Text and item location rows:

● ● ●

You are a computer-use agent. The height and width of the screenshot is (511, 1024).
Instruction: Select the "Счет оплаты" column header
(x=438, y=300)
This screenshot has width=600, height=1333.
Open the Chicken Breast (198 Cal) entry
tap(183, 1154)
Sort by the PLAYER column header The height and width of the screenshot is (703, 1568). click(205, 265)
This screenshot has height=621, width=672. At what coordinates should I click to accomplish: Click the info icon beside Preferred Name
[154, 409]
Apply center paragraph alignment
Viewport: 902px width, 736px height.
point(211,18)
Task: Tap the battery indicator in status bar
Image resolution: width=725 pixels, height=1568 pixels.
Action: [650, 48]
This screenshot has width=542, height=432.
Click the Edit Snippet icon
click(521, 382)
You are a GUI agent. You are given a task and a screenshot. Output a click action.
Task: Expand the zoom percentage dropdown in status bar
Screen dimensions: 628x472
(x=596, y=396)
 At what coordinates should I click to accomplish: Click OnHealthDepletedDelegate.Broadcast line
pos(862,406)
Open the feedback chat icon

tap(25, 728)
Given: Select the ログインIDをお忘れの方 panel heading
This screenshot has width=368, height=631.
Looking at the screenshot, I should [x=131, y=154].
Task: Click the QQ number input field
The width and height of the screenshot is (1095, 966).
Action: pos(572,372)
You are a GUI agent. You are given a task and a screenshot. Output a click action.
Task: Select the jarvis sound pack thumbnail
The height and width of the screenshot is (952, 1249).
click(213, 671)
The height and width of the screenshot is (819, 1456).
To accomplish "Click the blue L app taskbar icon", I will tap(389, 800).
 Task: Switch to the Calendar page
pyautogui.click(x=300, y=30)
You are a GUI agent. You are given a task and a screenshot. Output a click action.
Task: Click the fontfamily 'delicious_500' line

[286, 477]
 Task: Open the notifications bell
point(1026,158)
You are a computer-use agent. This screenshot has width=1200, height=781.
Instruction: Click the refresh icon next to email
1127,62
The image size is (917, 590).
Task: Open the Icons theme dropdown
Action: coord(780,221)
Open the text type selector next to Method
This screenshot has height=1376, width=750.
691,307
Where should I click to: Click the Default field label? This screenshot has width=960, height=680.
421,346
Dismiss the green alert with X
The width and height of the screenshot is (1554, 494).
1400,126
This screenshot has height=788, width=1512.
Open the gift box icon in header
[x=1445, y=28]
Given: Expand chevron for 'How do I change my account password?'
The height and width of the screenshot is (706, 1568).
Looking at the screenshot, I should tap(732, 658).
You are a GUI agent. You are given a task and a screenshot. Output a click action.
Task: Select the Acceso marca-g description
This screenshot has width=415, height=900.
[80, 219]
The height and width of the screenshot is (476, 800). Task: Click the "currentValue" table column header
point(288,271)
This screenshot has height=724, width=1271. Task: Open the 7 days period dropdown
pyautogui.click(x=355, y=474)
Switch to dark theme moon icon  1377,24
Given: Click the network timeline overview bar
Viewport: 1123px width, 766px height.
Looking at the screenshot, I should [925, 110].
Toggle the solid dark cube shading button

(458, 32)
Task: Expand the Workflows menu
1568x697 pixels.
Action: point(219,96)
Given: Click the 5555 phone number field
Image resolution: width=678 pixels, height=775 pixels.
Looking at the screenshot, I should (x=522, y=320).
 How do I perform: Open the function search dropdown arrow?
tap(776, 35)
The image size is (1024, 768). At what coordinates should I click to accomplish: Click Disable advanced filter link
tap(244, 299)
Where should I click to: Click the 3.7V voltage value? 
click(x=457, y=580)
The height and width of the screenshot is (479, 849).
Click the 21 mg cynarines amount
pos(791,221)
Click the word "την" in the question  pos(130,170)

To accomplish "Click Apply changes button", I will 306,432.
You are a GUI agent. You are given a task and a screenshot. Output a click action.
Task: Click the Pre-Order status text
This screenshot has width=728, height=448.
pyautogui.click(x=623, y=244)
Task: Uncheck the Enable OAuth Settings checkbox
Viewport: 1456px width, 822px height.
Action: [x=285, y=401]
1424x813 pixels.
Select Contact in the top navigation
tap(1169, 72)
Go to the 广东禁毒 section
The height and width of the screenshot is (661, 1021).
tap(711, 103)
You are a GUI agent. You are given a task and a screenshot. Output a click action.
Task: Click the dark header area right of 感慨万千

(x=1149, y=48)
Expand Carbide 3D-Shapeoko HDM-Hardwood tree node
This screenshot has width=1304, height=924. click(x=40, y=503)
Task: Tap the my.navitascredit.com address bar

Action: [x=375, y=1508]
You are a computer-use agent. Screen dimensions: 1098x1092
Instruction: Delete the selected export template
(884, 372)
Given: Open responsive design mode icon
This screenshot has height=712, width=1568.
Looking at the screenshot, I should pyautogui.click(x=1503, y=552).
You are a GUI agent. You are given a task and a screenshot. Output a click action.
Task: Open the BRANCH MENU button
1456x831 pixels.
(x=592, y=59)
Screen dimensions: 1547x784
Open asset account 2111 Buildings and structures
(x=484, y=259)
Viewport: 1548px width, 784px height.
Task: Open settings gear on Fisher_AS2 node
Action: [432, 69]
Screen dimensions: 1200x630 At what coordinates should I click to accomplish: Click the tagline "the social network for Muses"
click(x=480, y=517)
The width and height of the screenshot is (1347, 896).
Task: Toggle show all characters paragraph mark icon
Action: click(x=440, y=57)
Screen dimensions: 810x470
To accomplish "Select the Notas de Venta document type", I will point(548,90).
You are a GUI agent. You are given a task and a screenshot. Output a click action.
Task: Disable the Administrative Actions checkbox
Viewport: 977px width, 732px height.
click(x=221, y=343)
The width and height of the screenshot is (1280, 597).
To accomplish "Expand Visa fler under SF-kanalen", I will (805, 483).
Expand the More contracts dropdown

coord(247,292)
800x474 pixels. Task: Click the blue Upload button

● ● ●

Written problem: Reproduce the rows from the start through the line holding "tap(25, 728)", inclusive, with every coordinate in the answers multiplied by 0.2 and rounded to a whole number, halves rounding up. Leave the requests unchanged.

Final result:
You are a computer-use agent. The height and width of the screenshot is (511, 1024).
Instruction: Select the "Счет оплаты" column header
(x=88, y=60)
This screenshot has width=600, height=1333.
Open the Chicken Breast (198 Cal) entry
tap(37, 231)
Sort by the PLAYER column header The height and width of the screenshot is (703, 1568). click(41, 53)
This screenshot has height=621, width=672. At what coordinates should I click to accomplish: Click the info icon beside Preferred Name
[31, 82]
Apply center paragraph alignment
Viewport: 902px width, 736px height.
point(42,4)
Task: Tap the battery indicator in status bar
Image resolution: width=725 pixels, height=1568 pixels.
Action: [130, 10]
This screenshot has width=542, height=432.
Click the Edit Snippet icon
click(104, 76)
You are a GUI agent. You are given a task and a screenshot. Output a click action.
Task: Expand the zoom percentage dropdown in status bar
Screen dimensions: 628x472
(x=119, y=79)
 At what coordinates should I click to accomplish: Click OnHealthDepletedDelegate.Broadcast line
pos(172,81)
Open the feedback chat icon

tap(5, 146)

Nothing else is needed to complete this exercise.